Daniel Ritzenthaler

Situationally Reflective Design

A while back I wrote about doing work I couldn’t explain while remaining confident I was getting intellectually rigorous and effective results. It’s been on my mind ever since. I don’t have an exhaustive explanation, but I think I have a general explanation for what’s going on while I work.

You can slice themes of work up however granularly you want, but I like to think of distinct progress bars. Much like this:

A series of progress bars all in starting conditions

No progress made, yet.

Many management structures I’ve worked within over the years try to categorize large swaths of work that can, theoretically, be done in parallel or at different times by separate teams or individuals.

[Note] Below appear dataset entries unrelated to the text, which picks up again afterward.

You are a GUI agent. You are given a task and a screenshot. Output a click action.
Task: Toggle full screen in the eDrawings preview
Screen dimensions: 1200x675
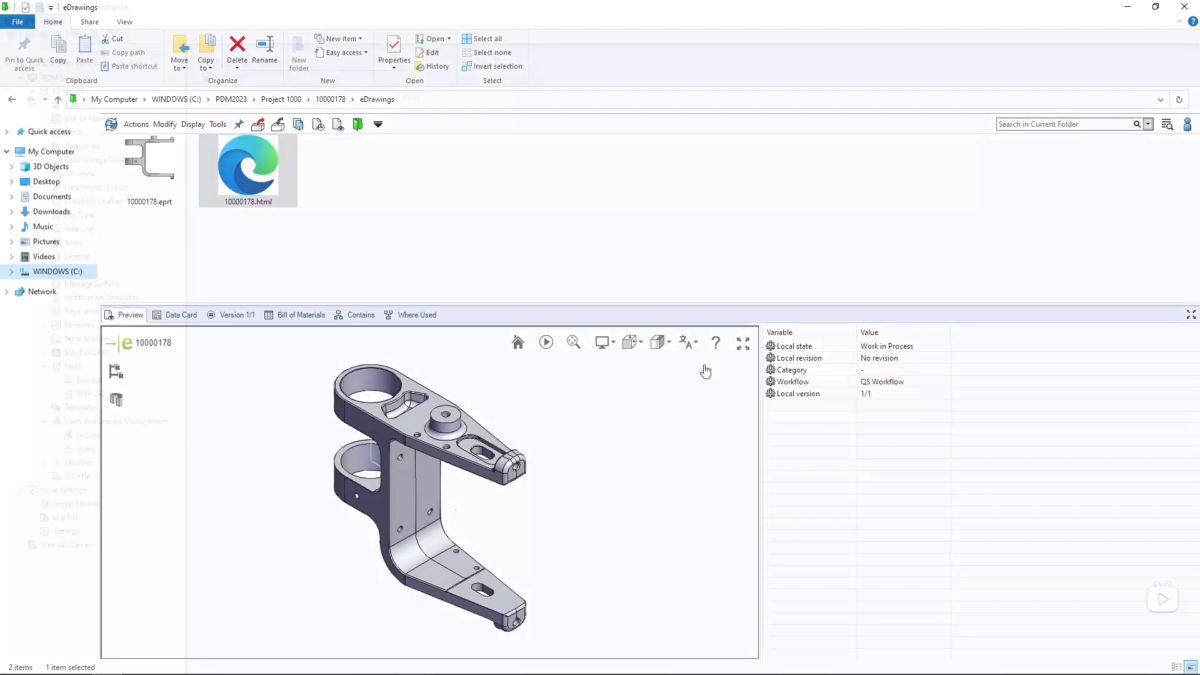point(743,343)
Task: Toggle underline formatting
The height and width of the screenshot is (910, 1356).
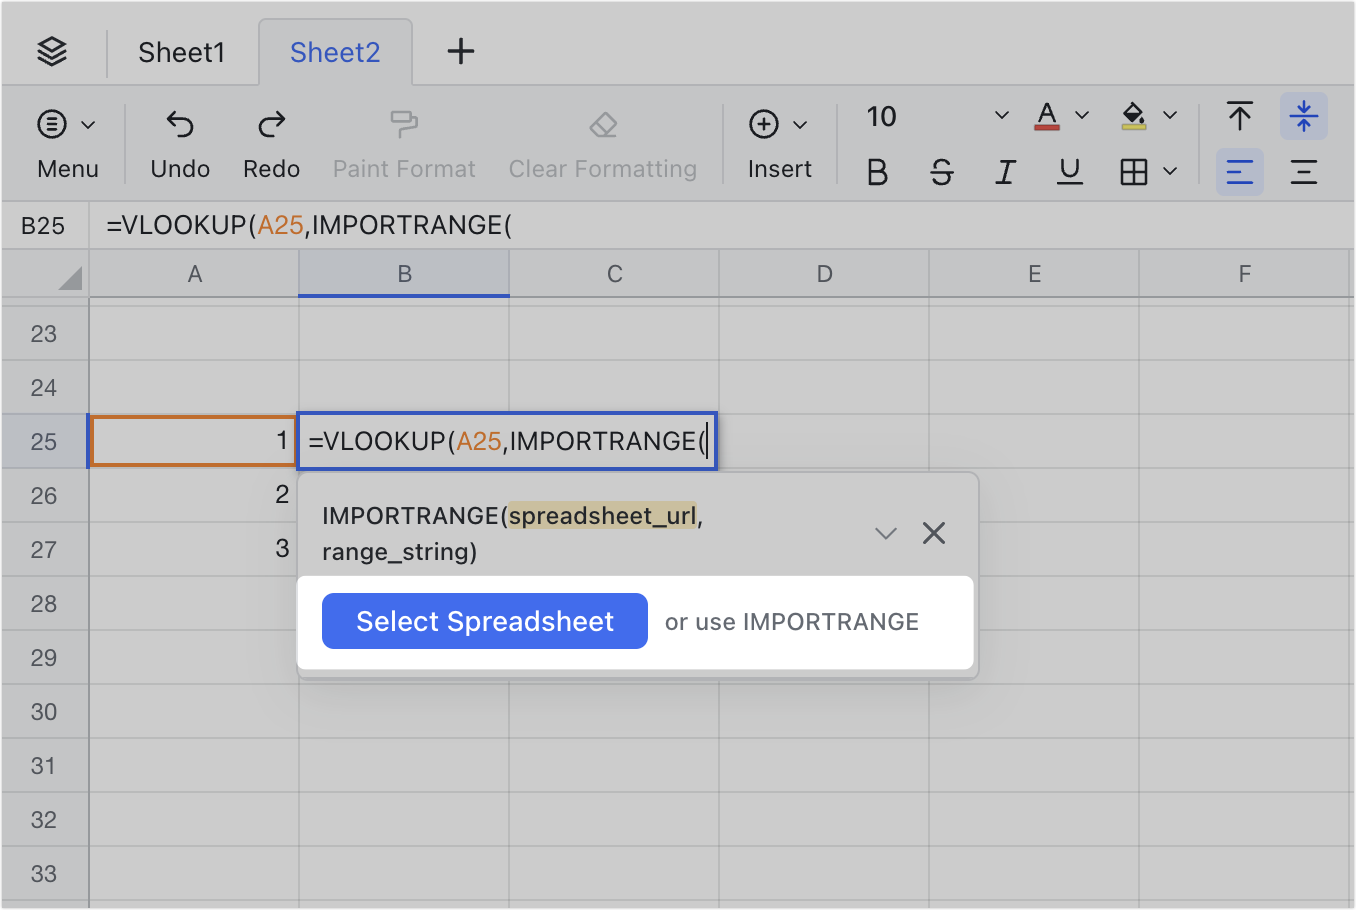Action: 1069,171
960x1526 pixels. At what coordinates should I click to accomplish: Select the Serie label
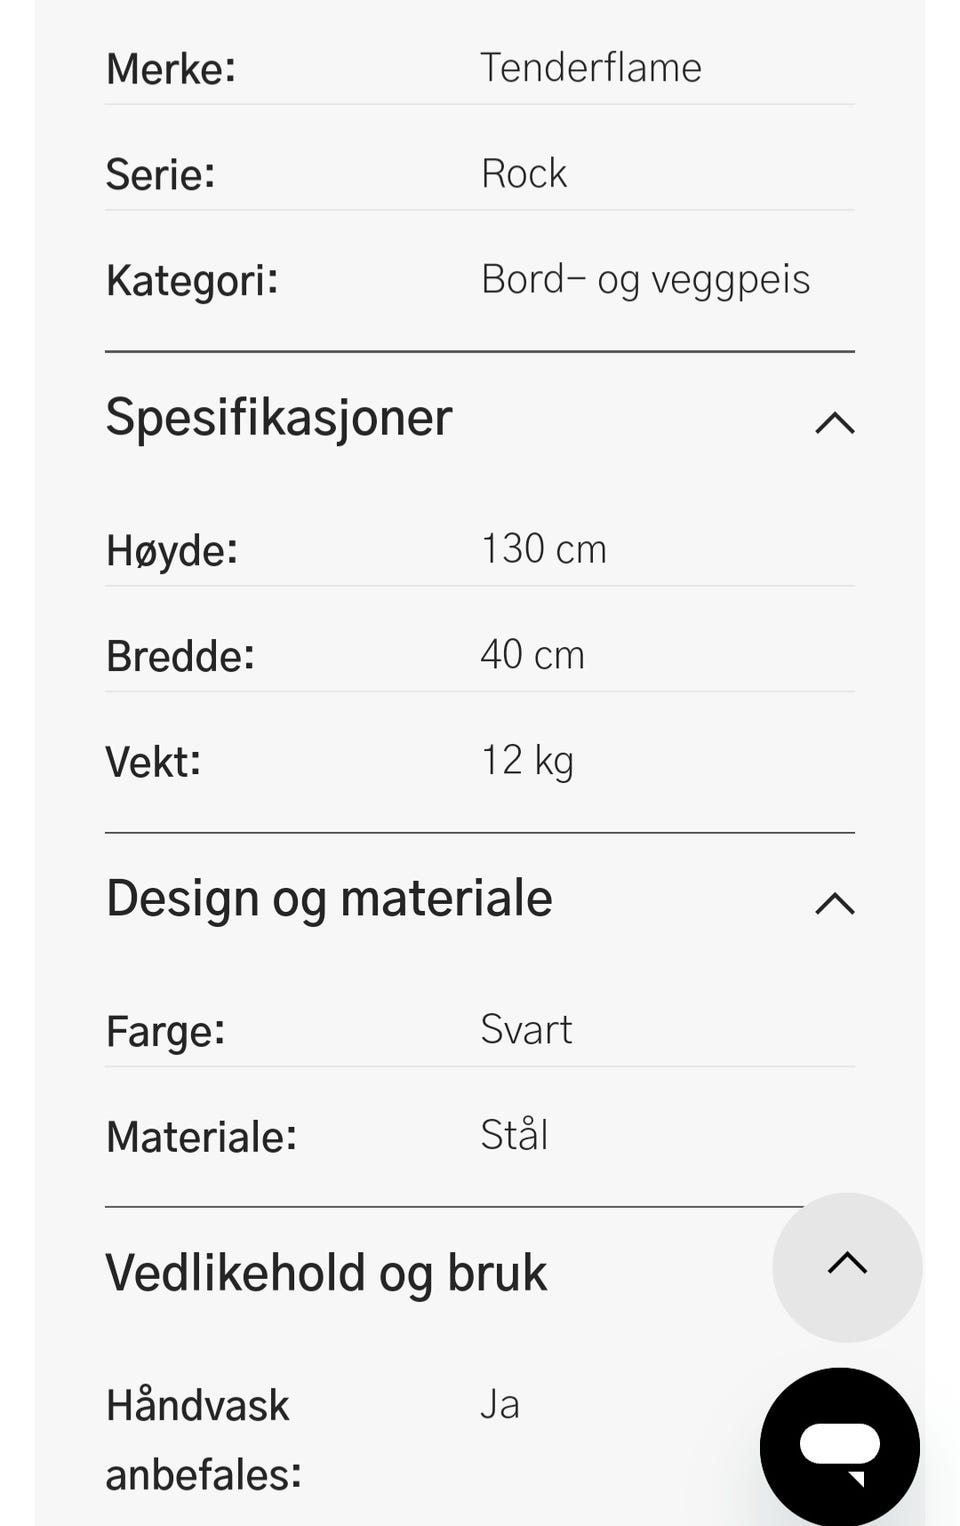click(x=160, y=175)
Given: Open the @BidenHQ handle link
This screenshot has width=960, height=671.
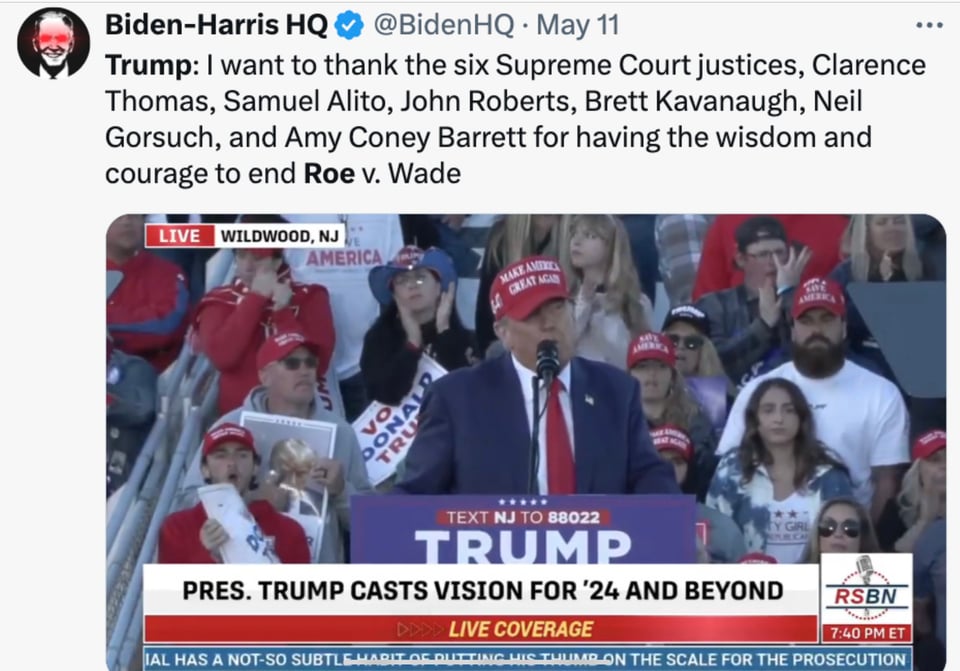Looking at the screenshot, I should (x=443, y=25).
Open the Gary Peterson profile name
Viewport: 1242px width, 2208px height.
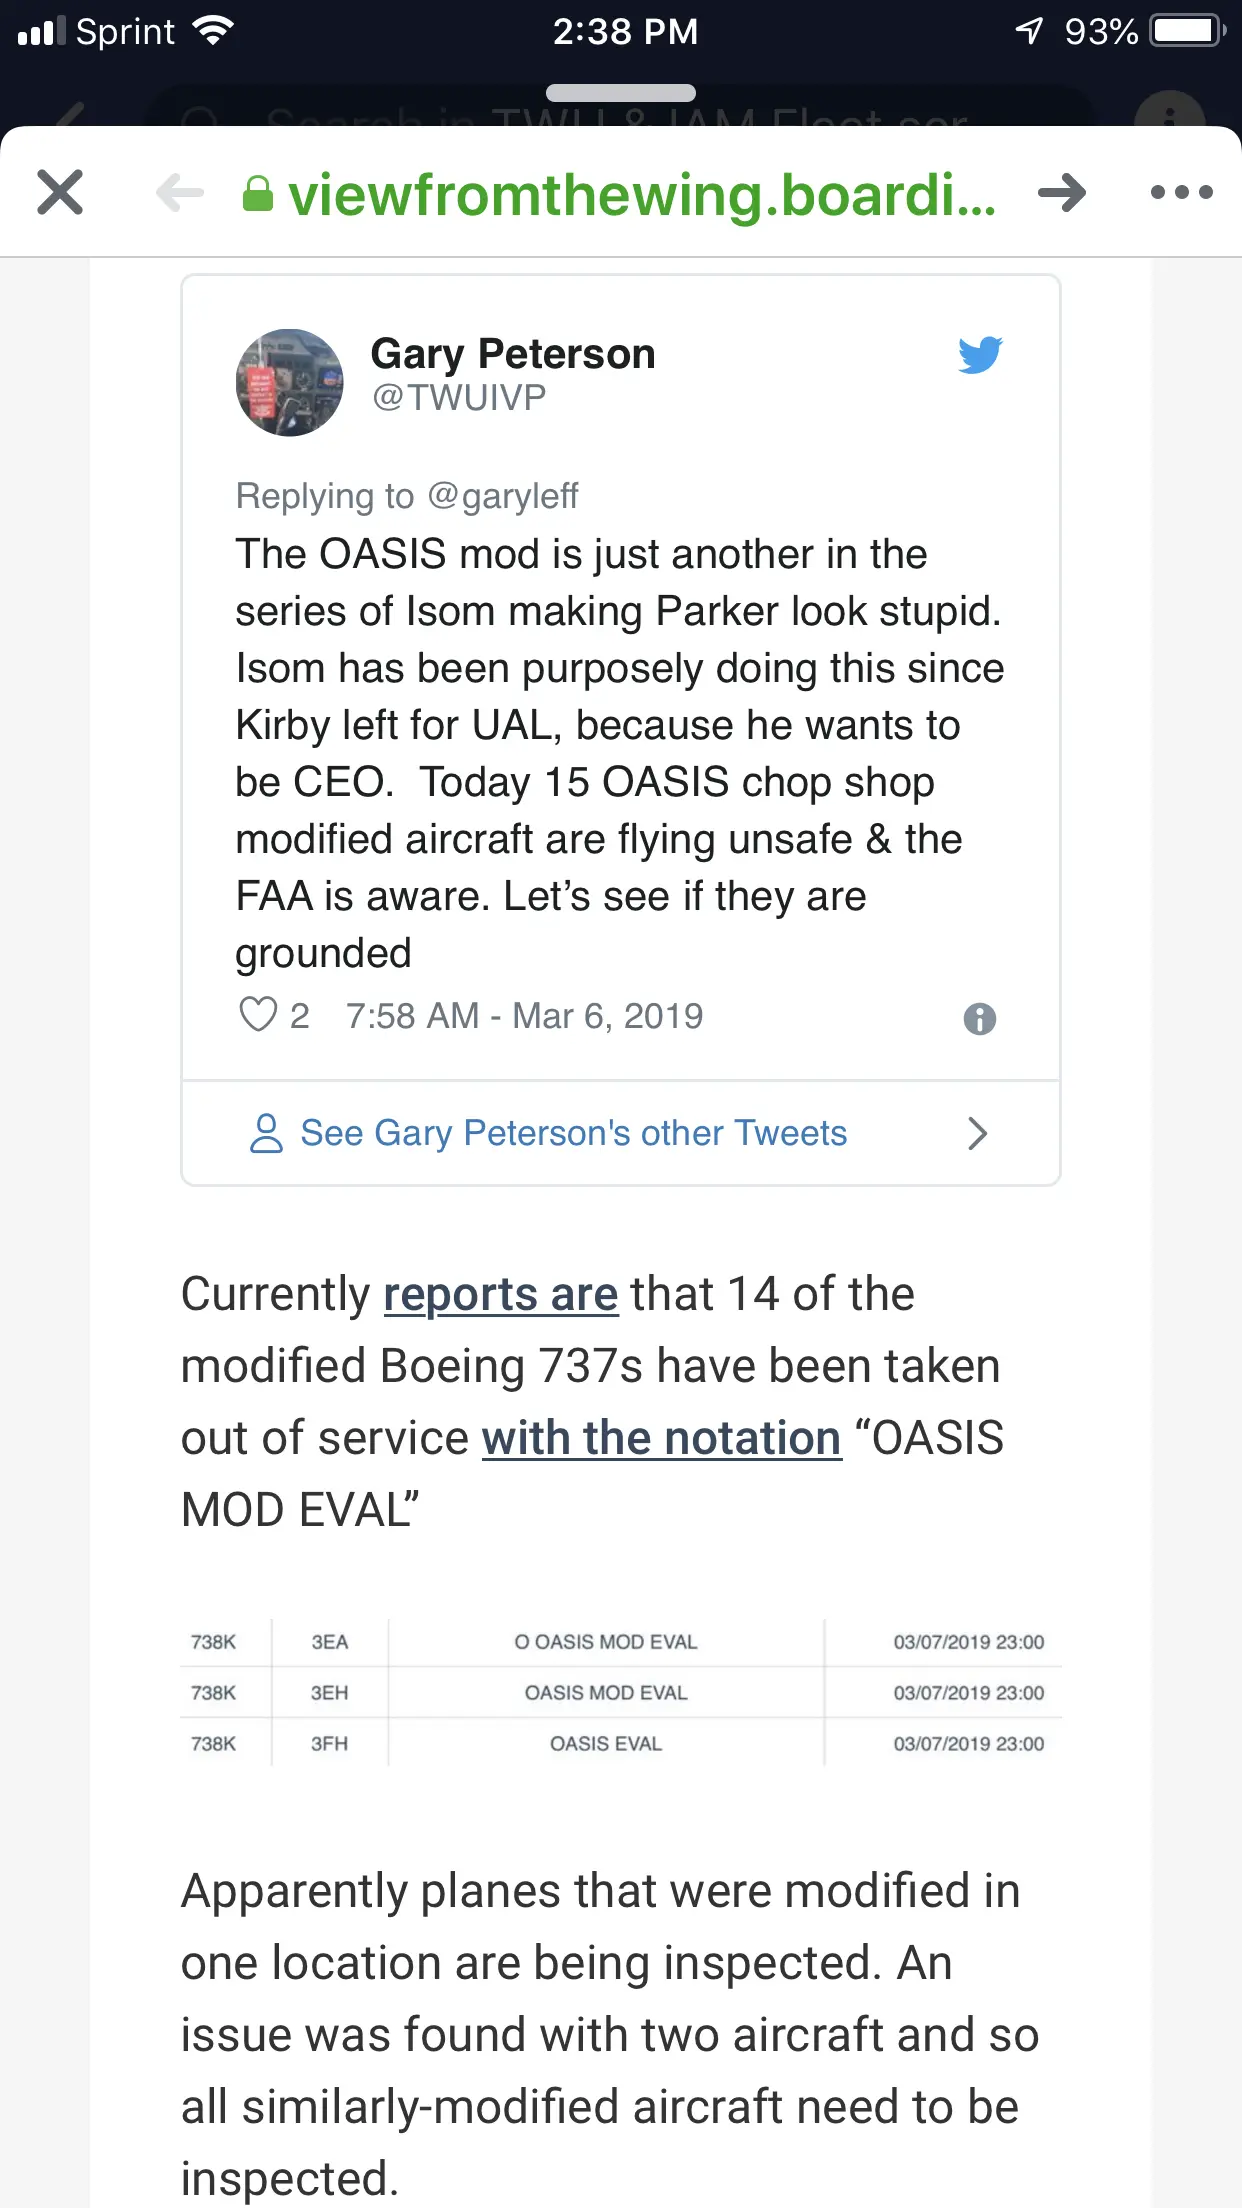(513, 354)
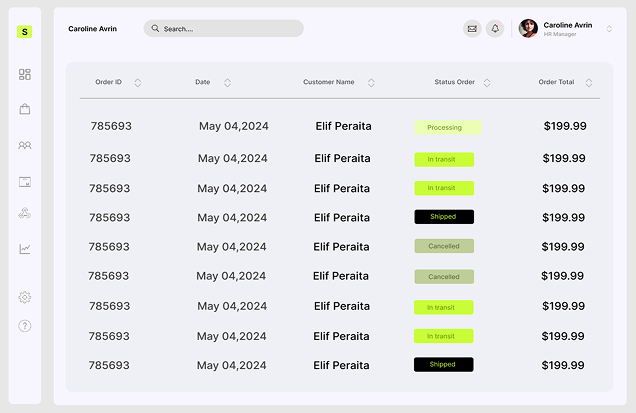Screen dimensions: 636x413
Task: Open the shopping bag orders icon
Action: (25, 109)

I wonder how much of our understanding of roles comes from this thinking. They’re not separate because of different skill sets of the practitioner, but because of the presumptions they can be done in coordinated batches.

Progress bars grouped into two categories of layout and brand

Two totally different areas of work... Right?

Once the work is separated, a more tactical executional plan attempts to cover the complete swath of work in the lowest reasonable fidelity. A stepping stone that can be evaluated and approved by a larger group. We like to give these a name and think of them as a single activity.

Wireframes, for example, can cover navigation, information layout, hierarchy of concerns, and much more. Mood boards can cover color schemes, imagery, illustration styles, typography … which is a big part of wireframes.

Hold on.

Why are these being done separately again?

The first step of progress on many progress bars group into activities like wireframes and mood boards

Two totally different activities... Right?

This might be the most appropriate approach for group work and what I do can be “documented” in this manner. Although, I don’t think that’s what my brain is doing. I’m not trying to answer multiple themes of progress at the same time to the same degree of fidelity.

I do something simpler and more experimental to learn.

An intellectual exercise I like to perform is to take a specific question and go as far towards a hypothetical solution as I can. I try to find where this question comes into contact with external constraints. When and where does a solution break down? Not from my preferences, but from the world the tool or service will operate within.

My favorite example of this is Will Wright discussing game prototyping. Unfortunately, the only version I can find of this is behind a paywall. He talks about building a basic environment — think of hills as basic geometric pyramids and buildings as upright boxes — for a game he can navigate in with alternative controls. He wanted to answer for himself if the controls worked well in the imagined future environment. When he got his answer, he threw the prototype away.

He shares a few early prototypes for Spore. How cool is that?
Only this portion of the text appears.